Using the Admin Portal to Uninstall the Agent

When you remove the agent from a device, all associated policies, files, and directories are also removed. See the complete list in Agent Compatibility, System Requirements, and Impacts.

Considerations:

  • If you log on to a device and manually remove the agent first, a record remains in the Admin Portal.

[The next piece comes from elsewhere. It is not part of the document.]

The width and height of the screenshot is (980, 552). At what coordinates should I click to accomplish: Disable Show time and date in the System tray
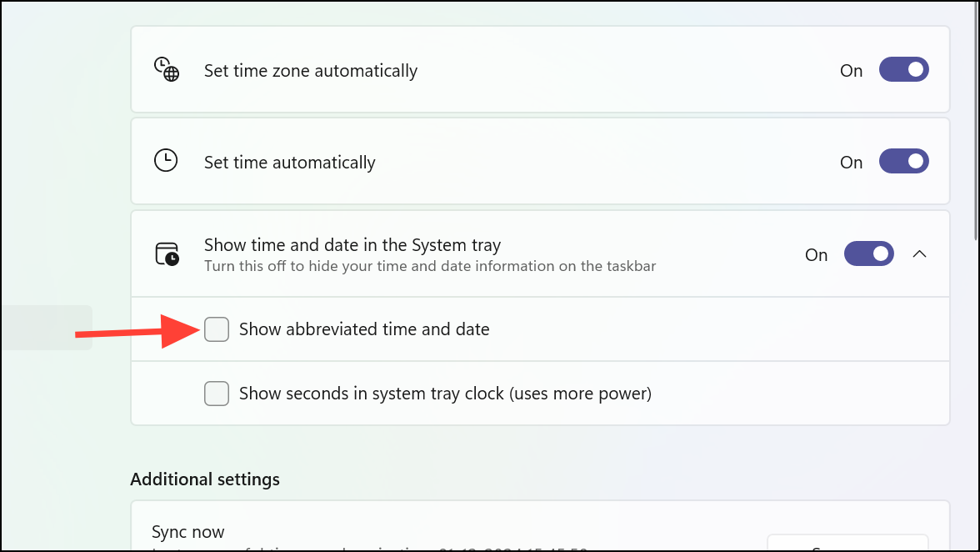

You can use these steps to remove only the device record if the device has a status of Inactive, System Not Reporting.

To uninstall the agent from the Admin Portal:

  1. Log in to the Admin Portal: https://console.jumpcloud.com.
  2. Go to Device Management >Devices.
  3. Select the device you want to stop managing. To uninstall all JumpCloud components associated with the device, make sure it has a status of Active, System Reporting.
  4. Click delete.

The device’s record is removed from the Admin Portal.

  • If the device has a status of Active, System Reporting when it’s deleted from the Admin Portal, the JumpCloud agent and policies are also automatically removed.
  • If the device has a status of Inactive, System Not Reporting when it’s deleted from the Admin Portal, you need to log in to that device and manually remove the agent and policies.
  • It can take up to two minutes for the agent and all associated files to be uninstalled from the local device.

Best Practice:

If you’re removing the agent from a Windows device, verify the JumpCloud policies have been removed by running this command as administrator:

gpresult /Scope Computer /v

Using the JumpCloud API to Uninstall the Agent

Follow these steps to run a curl command to access the JumpCloud API and uninstall the agent. The JumpCloud API allows interaction with JumpCloud resources such as commands, devices, and users.

Considerations:

  • Deleting a device through the JumpCloud API can take up to a minute to complete.
  • When you remove the agent from a device, all associated policies, files, and directories are also removed. See the complete list in the Agent Compatibility, System Requirements, and Impacts article.
  • If you log on to a device and manually remove the agent first, a record remains in the Admin Portal. You can use these steps to remove only the system record if the system has a status of Inactive, System Not Reporting.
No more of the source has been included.